Arte Noir à la Tarantino / Robert Rodriguez em “Garota Sombria Caminha pela Noite”

Uma grata surpresa este filme americano de uma diretora estreante, Ana Lily Amirpour, inglesa de pais iranianos. Estética noir de alta qualidade numa cidade industrial no Irã praticamente abandonada, “Bad City” (referência direta ao clássico “Sin City”, de Robert Rodriguez, a mais forte alusão do filme como um todo). As influências / homenagens são múltiplas e prazerosas: o protagonista lembra um James Dean mais tímido e discreto; as cenas de tensão entre a vampira e cada possível vítima são à moda western spaghetti; a trilha lembra Ennio Morricone nos clássicos de Sergio Leone, e noutros momentos homenageia os anos 80; o humor é muito ao estilo Tarantino. Resultado: um delicioso filme de arte do cinema dito fantástico.
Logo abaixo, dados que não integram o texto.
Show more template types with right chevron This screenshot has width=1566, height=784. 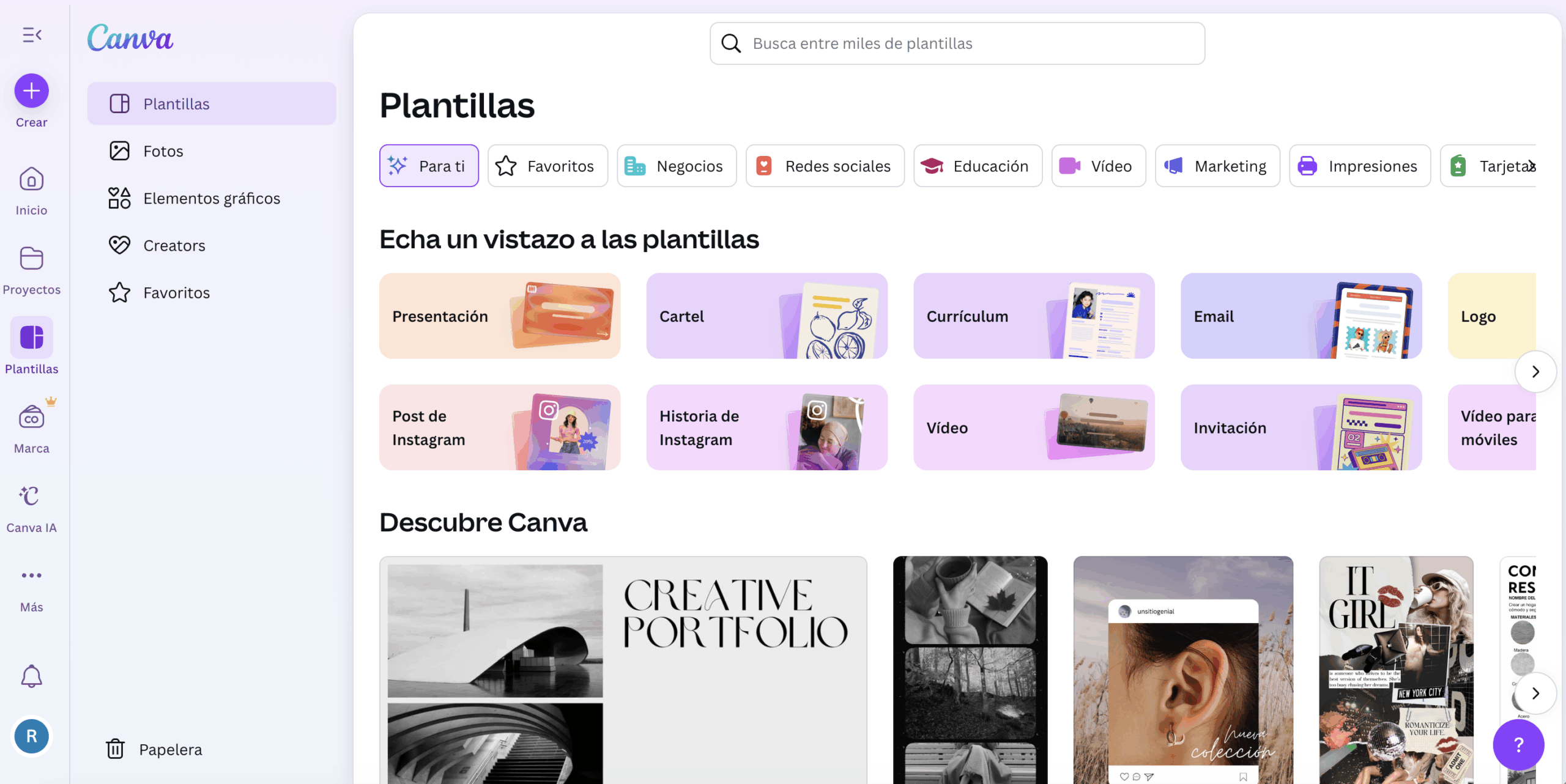pyautogui.click(x=1535, y=372)
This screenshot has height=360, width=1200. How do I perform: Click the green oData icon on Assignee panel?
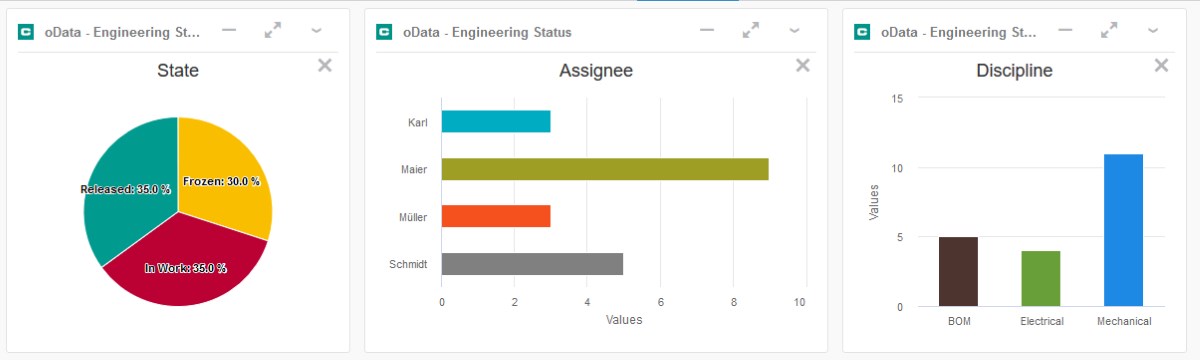point(384,32)
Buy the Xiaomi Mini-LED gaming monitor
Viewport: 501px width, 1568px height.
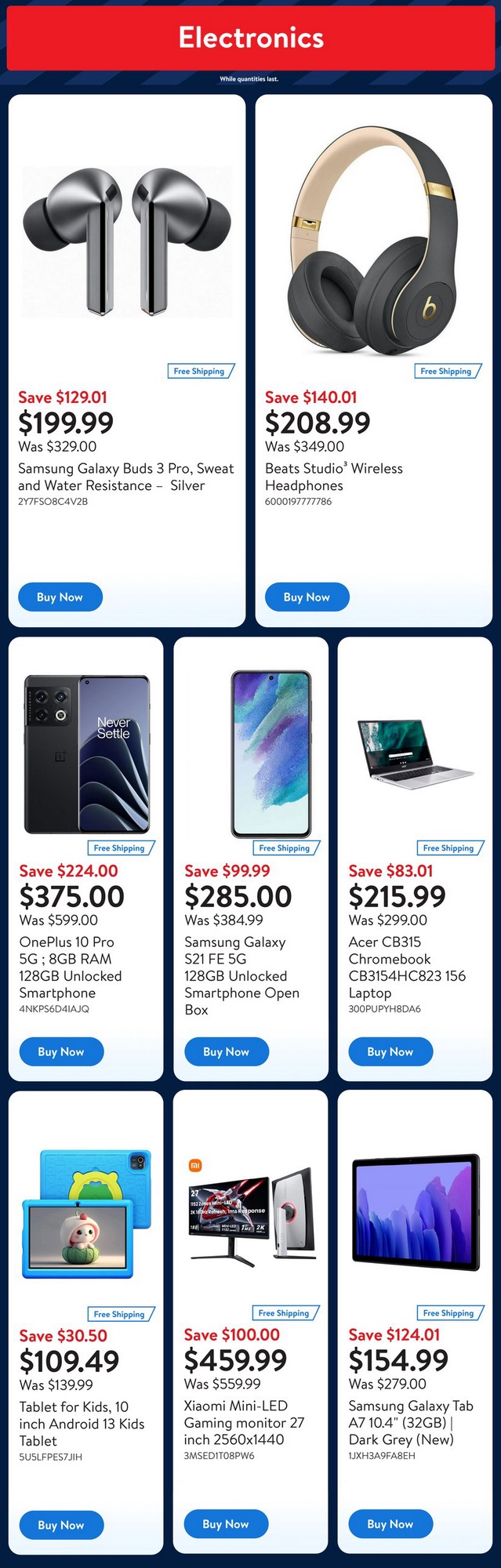pos(226,1524)
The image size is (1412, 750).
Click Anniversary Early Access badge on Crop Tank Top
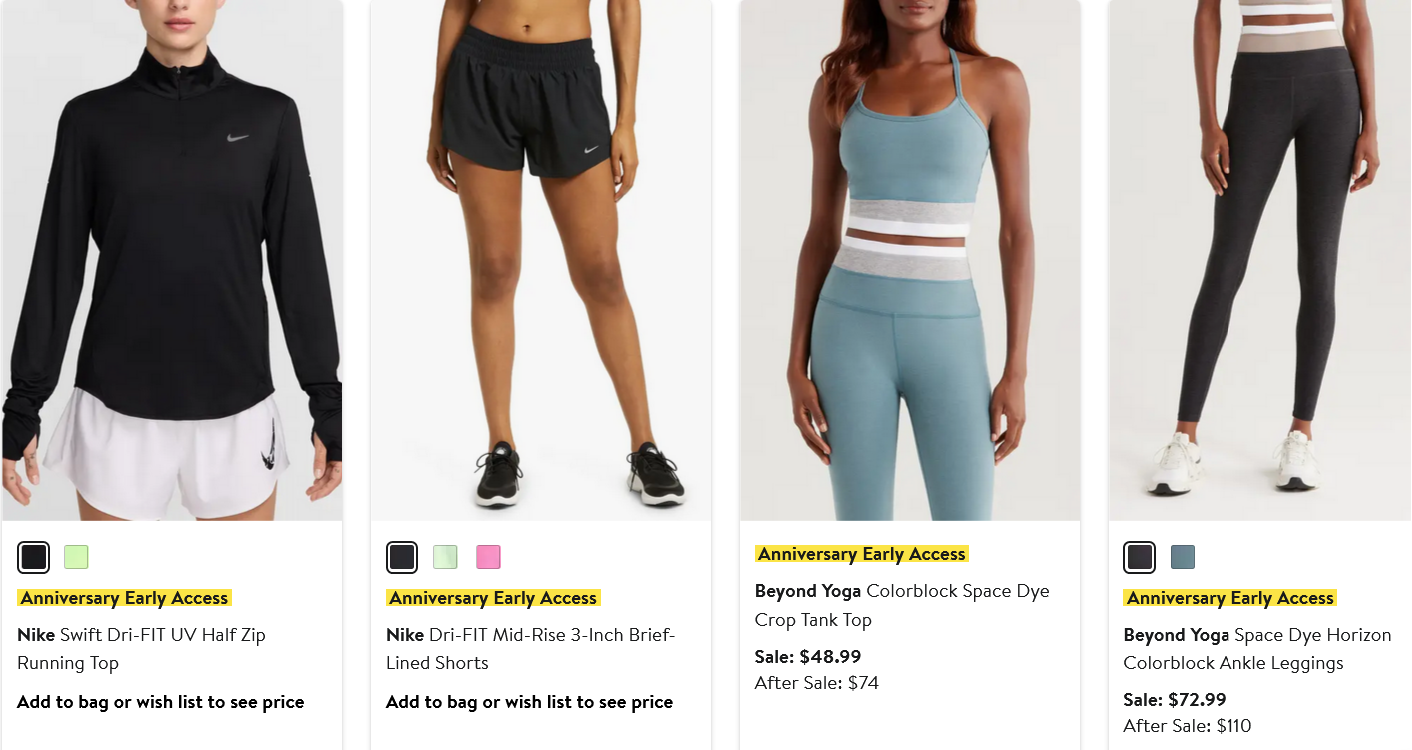tap(862, 554)
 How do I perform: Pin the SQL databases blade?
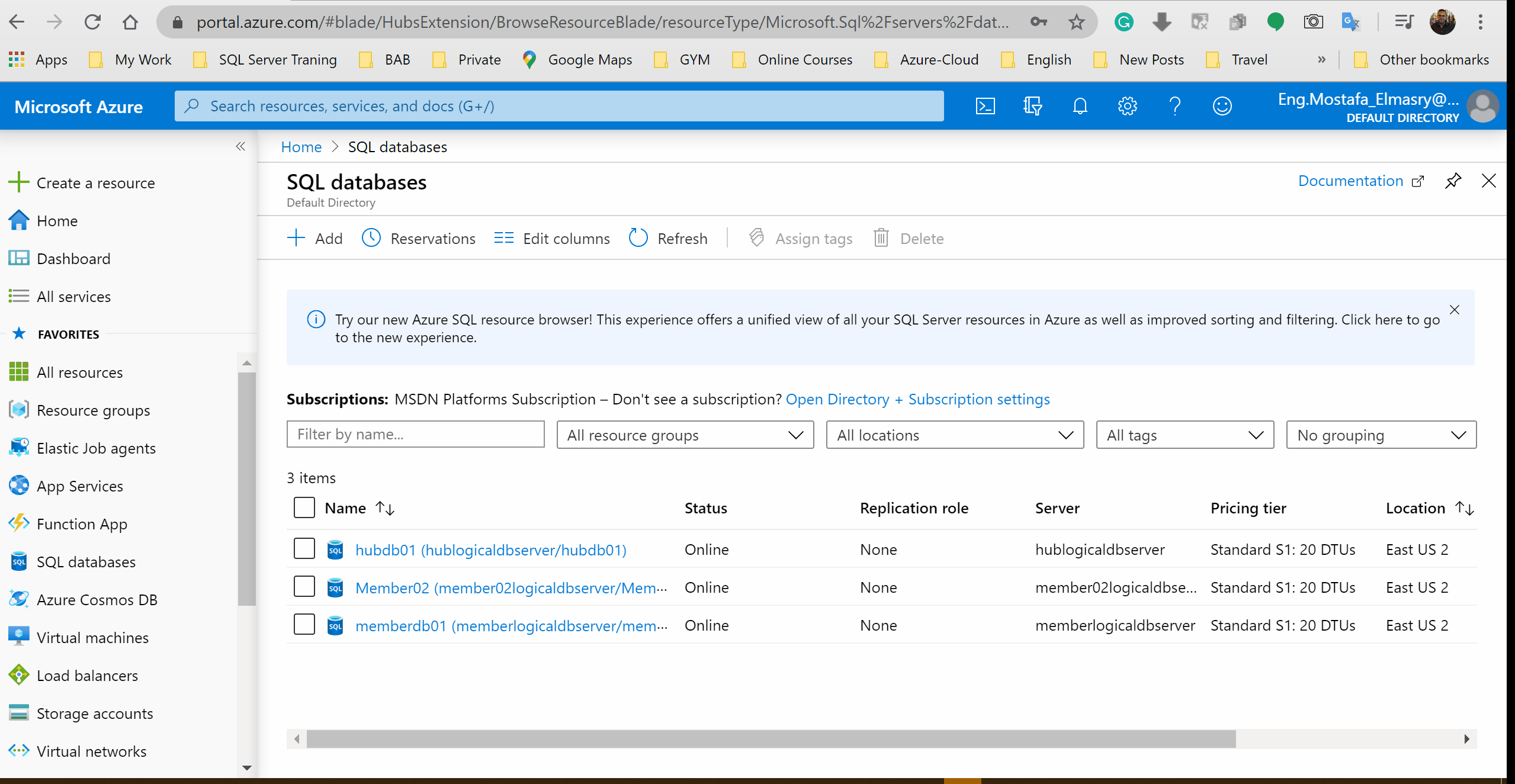pyautogui.click(x=1453, y=181)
A história, apesar de menos fundamental do q a forma, tem seu valor para compor a obra. Uma vampira no Irã (q tenderia a ser uma bizarrice) mata transeuntes noturnos, geralmente perdidos. Aos poucos, percebe-se q ela faz escolhas. O machismo de um traficante caricato expõe a falta de lugar da mulher naquele país. O pai do protagonista, viciado em heroína, flerta c/ a morte diariamente. Um menino expõe a carência de vínculos da cidade q morre (também metaforizada por um valão onde os mortos são jogados, ficando indefinidamente lá, em sua indigência sem saída). A prostituta de 30 anos vive a submissão masoquista à desesperança da mulher descasada naquela sociedade. A cidade padece na mórbida dependência de apenas uma única indústria ativa. Os últimos resquícios de amor e afeto são vividos até a última gota, tragicamente. O último a sair apague a luz. As trevas de uma vampira, portanto, são metáfora precisa, assim como a aridez de um “velho oeste”.
Quanto aos detalhes psicanalíticos, o modo de sedução não assumida ou sustentada de personagens histéricos (nunca confundir com gritaria ou surto, como entendidos no senso comum), assim como sua carência também desconhecida de si mesmos, formam um quadro marcante e recorrente nas tramas relacionais da história.
Enfim, um belo filme de arte a saborear, em seus mínimos detalhes, ao ritmo de um menu-degustação.